“Time to call it…”

There’s an amusing meme floating around the internet.  Well, amusing to us artist types, at least.  It goes something like:

The Creative Process
1.  This is awesome
2.  This is tricky.
3.  This is crap.
4.  I am crap.
5.  This might be okay.
6.  This is awesome.
(Thanks to the wonderful Raven Quinn for posting this again.)

I think we all have variations on this theme.  For instance, about 70% of the way through most paintings, I decide I am a miserable failure at art and should give it up, sell my paints, and become a dental hygienist.  The fact that I am totally grossed out by people’s teeth/ eaten food/ touching someone’s face and STILL default to dental hygienist shows the depths of my desperation.  I’ll interpret that as step #4 on this list.

Very, very rarely, a piece of artwork bypasses 2-5 and stays straight on “awesome” all the way through.  Those are rare gifts indeed, and should be regarded with equal amounts suspicion and gratitude.

And then there are the others – the ones that never get past #3.  Or they make it past #3, go to #5, and then go straight back to #3.  What to do with those?

In my case, they stay in my studio closet for a long time – sometimes months or even years.  Rarely, I break down and throw them away.  But usually they sit there, stacked in amongst other works ‘in progress” and cause great vexation when I guiltily flip past them.  “Can I do something with this?”  “Is it salvageable?”  “Stuff like this makes me think I should have been a dental hygienist.”   They’re the paintings that had a great premise or spark of an idea, and then derailed somewhere along the way.  Maybe I went with the wrong color palette.  Maybe the composition wasn’t as strong as it could have been.  Maybe the stars weren’t aligned properly.  Maybe I just don’t have the skill to pull this off yet.

● **Provided data**

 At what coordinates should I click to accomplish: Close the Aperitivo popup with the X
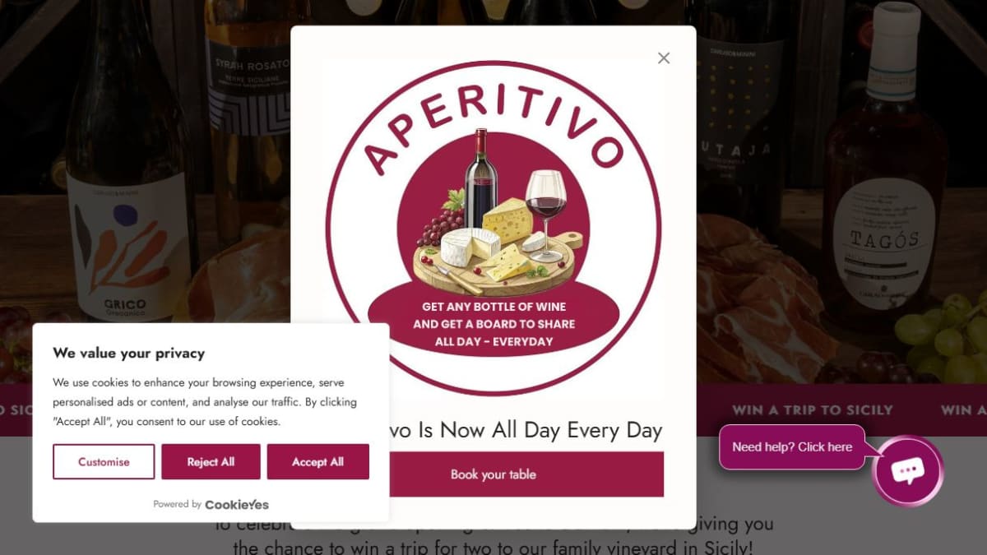[664, 58]
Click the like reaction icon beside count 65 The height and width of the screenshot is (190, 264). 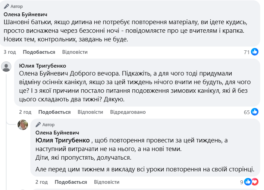click(255, 112)
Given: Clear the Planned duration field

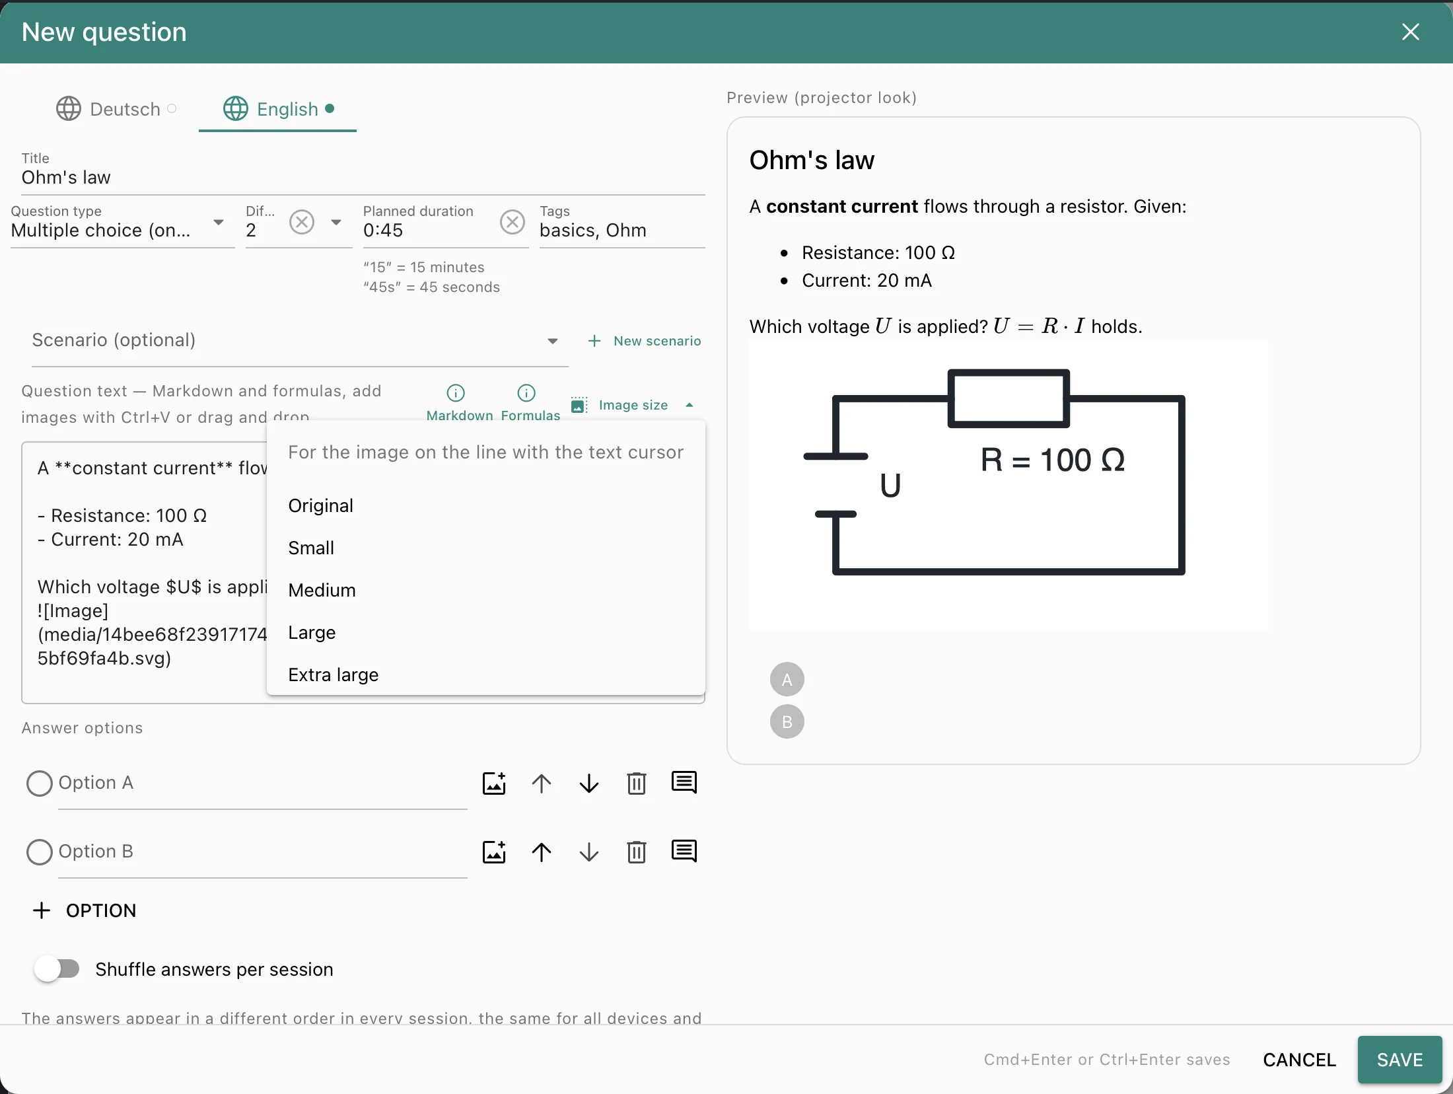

● **Set exercise 1**
Retype the text on the creative process from "There’s an amusing" to "might be okay.".
● **Set exercise 2**
In the text on the creative process, what job does the writer decide to become about 70% of the way through most paintings?
● **Set exercise 3**
Write what comes next in the text on the creative process, picking up after its final sentence.
The material above plays no part in this work.

● **Exercise output 1**
There’s an amusing meme floating around the internet.  Well, amusing to us artist types, at least.  It goes something like:

The Creative Process
1.  This is awesome
2.  This is tricky.
3.  This is crap.
4.  I am crap.
5.  This might be okay.

● **Exercise output 2**
A dental hygienist.

● **Exercise output 3**
Most of them get at least one more chance.  And some of those “second chances” get pretty inventive, like grinding off layers of paint, or going all cad red all over the place, or gallons of turpentine upended over the canvas.  Desperation = invention, right?  Sometimes that’s the unconventional spark needed to pull something out of nothing, create order from chaos.  And sometimes it just leads to a puddle of turpentine, paint as red as blood, and bitter, bitter tears.

Today, two paintings are headed to the trash.  I’m feeling badly about it, because I think they are both interesting ideas that could be really great artworks, but… it’s not happening.  It’s just not.  Well… I might just scrape some paint off that last one…

Here’s a few of the “problem children” that sat in the closet for months, or three years, in one case, before I was finally able to pull them out and do something with them.  Worth the wait?  I think so.  What do you think?

“Forward”  oil on canvas © Joanna Zeller Quentin 2014.  All Rights Reserved.
“Charging Forward” oil on board © Joanna Zeller Quentin 2014.  All Rights Reserved.
“Flying Purple Plantain Eater” mixed media on board © Joanna Zeller Quentin 2014.  All Rights Reserved.
“Rollback”  oil on canvas © Joanna Zeller Quentin 2014.  All Rights Reserved.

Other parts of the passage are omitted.